October 17th, 2017 at 12:57 am

Posted in Enlightenment

Literature Glossary – Enlightenment

Posted: at 12:57 am


Definition:

The period known as the Enlightenment runs from somewhere around 1660, with the Restoration, or the crowning of the exiled Charles II, until the beginning of the 19th century and the reign of Victoria.

This chunk of time, which takes up some of the 17th century and all of the 18th century, is sometimes referred to as the Age of Reason because of its emphasis on a rational, secular worldview. Bringing light to the so-called dark corners of the mind, Enlightenment thinkers such as Thomas Hobbes, John Locke, and David Hume wrote on subjects ranging from political philosophy to the nature of humankind. Many scholars argue that, given all this revolutionary thinking, the Enlightenment is the beginning of modern society.

The period saw lots of revolutionary activity, such as the French Revolution and the American Revolution. Interested in how Enlightenment thinking played a role in the American Revolution? Check out our learning guide on just that.
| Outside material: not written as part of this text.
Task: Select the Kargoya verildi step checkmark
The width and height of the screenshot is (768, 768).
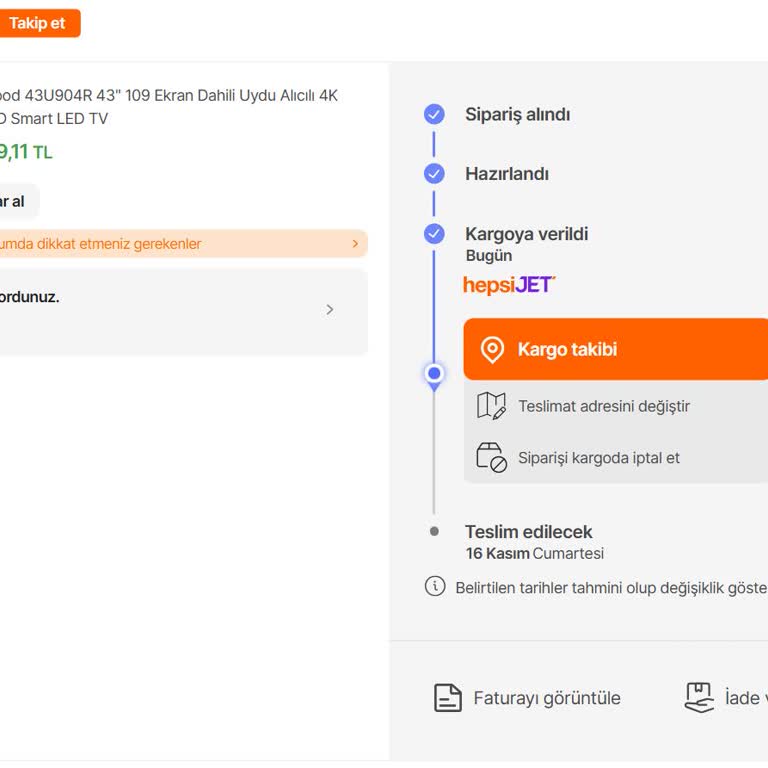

So what was happening in literature in during this era? Well, neoclassicism was all the rage in the early part of the period. Neoclassicism is a style of art that appropriates classical models from the ancients. Alexander Pope was the grandmaster of all that. This period also marked the rise of the novel, with novelists like Daniel Defoe churning out the fiction like nobody's business. His famous work Robinson Crusoeis an early example of the genre. There was also a fair amount of Enlightenment thinking going on in American letters, too, with folks like Benjamin Franklin espousing Enlightenment ideas in his The Autobiography of Benjamin Franklin.

Later literary periods were definitely influenced by the Enlightenment. Nathaniel Hawthorne's Romanticism, for example, was a reaction to the Enlightenment and the Age of Reason. And the Romantic poets like William Wordsworth, of course, wrote to pooh-pooh the Enlightenment's emphasis on reason.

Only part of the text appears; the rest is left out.